Sonam Wangchuk, the engineer and climate activist who brought you the ice stupa and inspired a Bollywood blockbuster, is now bringing everyone a new level of concern. The 59-year-old has been on a hunger strike in Delhi for 16 days, and the latest health bulletin is the kind of update that makes supporters reach for the phone to order him a pizza. According to the bulletin, Wangchuk has lost 8.2kg (18lb), his blood pressure is 107/70, and his sugar levels have dropped to 67. Doctors are alarmed, supporters are pleading, but Wangchuk remains characteristically stubborn. “I have to take what I’ve begun to its logical conclusion,” he told the BBC, which is a very noble sentiment until you realize the logical conclusion might be a hospital bed.
The protest, which started as a satirical movement called the Cockroach Janta Party (CJP), is demanding educational reforms in India - specifically, the resignation of Education Minister Dharmendra Pradhan after a key medical entrance exam was cancelled due to a paper leak. Pradhan has dismissed the protesters as “the B-team of disruptive elements,” which is the political equivalent of calling someone a cockroach and expecting them to scurry away. But instead, the cockroaches have multiplied. Hundreds of people have been gathering at Jantar Mantar, Delhi’s historic protest spot, despite temperatures hitting 38°C (real feel 46°C) to support Wangchuk and the CJP.
Wangchuk, who spent 170 days in prison last year on charges of inciting protests (later dropped), is now in such bad shape that he can barely walk to the washroom. CJP founder Abhijeet Dipke told the BBC that Wangchuk scolds him whenever he suggests ending the fast. “Don’t you worry about me,” Wangchuk says, which is exactly what people say when everyone should be worrying about them.
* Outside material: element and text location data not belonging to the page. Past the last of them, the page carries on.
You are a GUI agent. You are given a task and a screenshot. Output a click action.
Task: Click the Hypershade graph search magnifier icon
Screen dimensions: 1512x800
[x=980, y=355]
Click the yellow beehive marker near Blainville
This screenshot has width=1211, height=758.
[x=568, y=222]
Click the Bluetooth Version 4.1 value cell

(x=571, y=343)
Meanwhile, supporters like engineer Animesh Sahu and farmer Satyaprakash Bharadwaj have come to show solidarity, with Bharadwaj calling Wangchuk “a diamond willing to sacrifice his life.” Diamonds are hard, but they don’t do well on hunger strikes.
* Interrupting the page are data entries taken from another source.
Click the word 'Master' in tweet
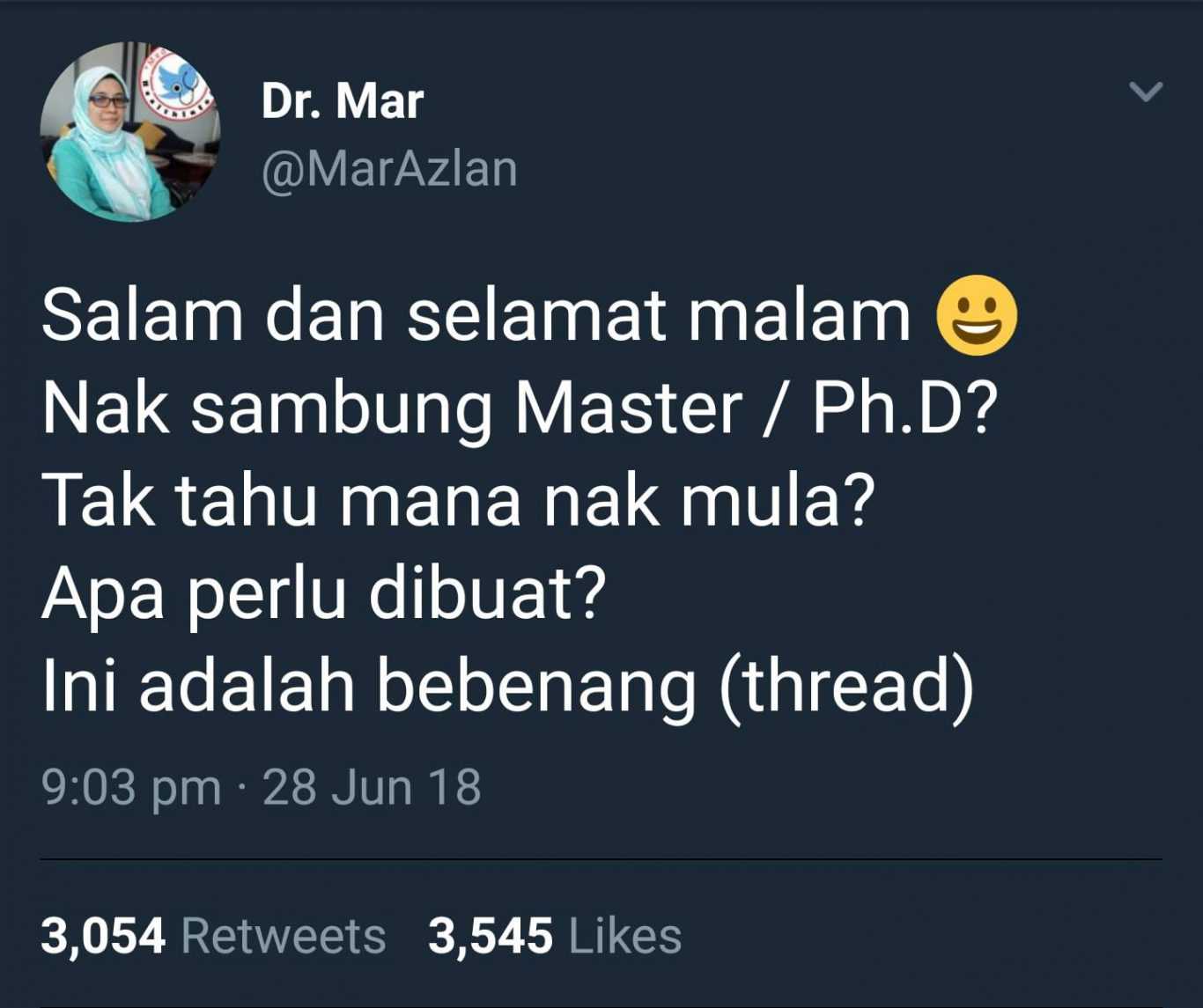The height and width of the screenshot is (1008, 1203). (x=629, y=408)
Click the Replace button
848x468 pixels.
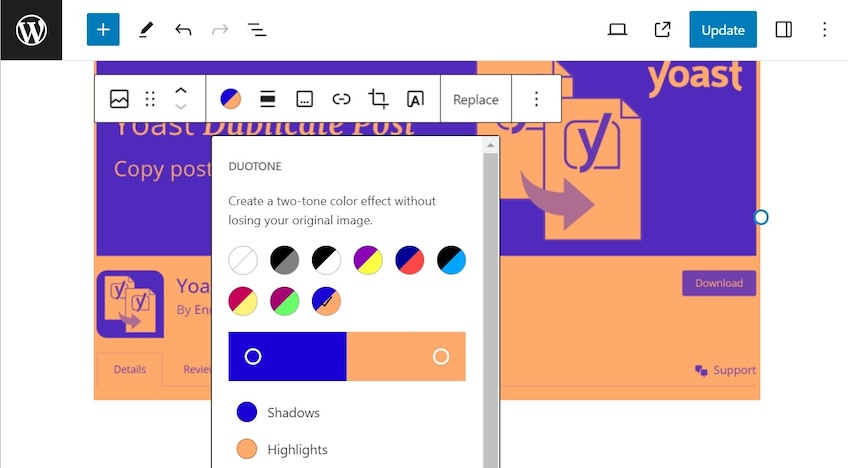pyautogui.click(x=475, y=99)
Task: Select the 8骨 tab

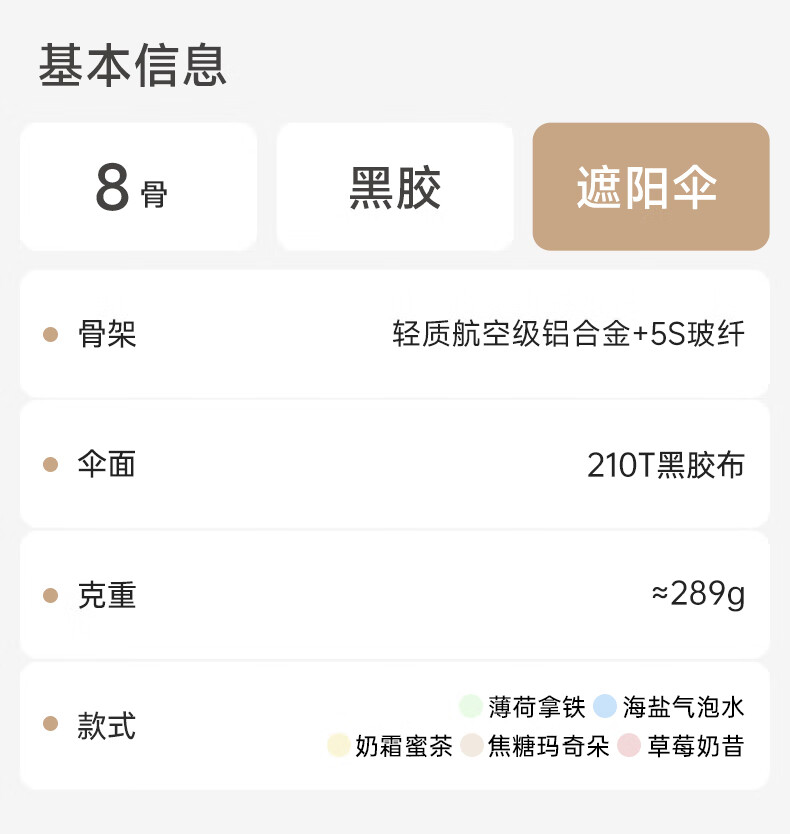Action: tap(138, 187)
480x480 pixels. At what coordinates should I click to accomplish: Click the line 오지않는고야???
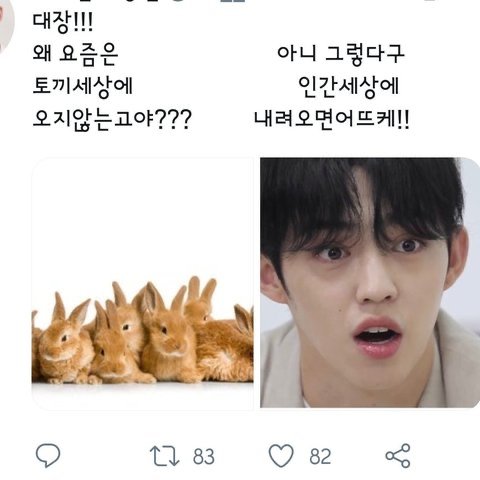point(112,119)
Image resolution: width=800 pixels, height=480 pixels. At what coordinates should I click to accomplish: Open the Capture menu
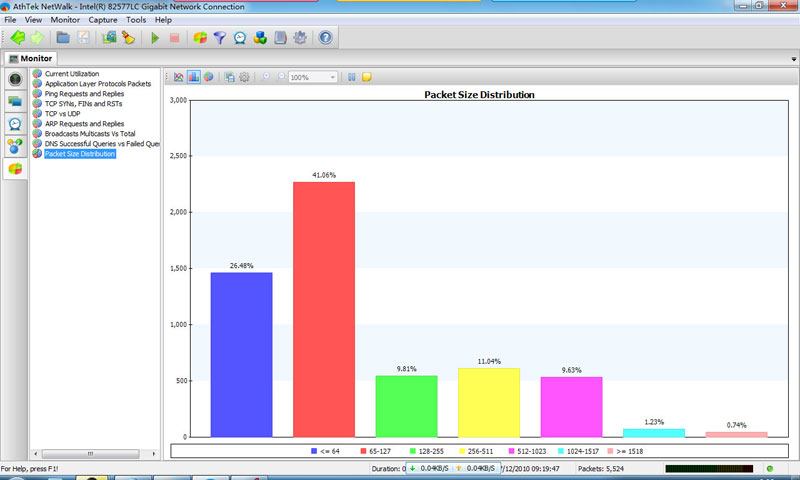(102, 20)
Educationist Prof Nandita Narain summed up the situation: “It’s very sad that someone like Wangchuk, who has made such outstanding contributions to public life, has to resort to a hunger strike to get the government to act.” She appealed to him to end the fast because “his life is in danger,” adding, “We need a sustained protest, and the movement has to be sustained. It’s important that he lives to fight the battle.” The government, however, has not sent anyone to talk. So the protesters are taking the show on the road: they plan to march to parliament on 20 July, when the next session starts. Because if the mountain won’t come to Muhammad - or the cockroach to the education minister - the cockroach will go to parliament.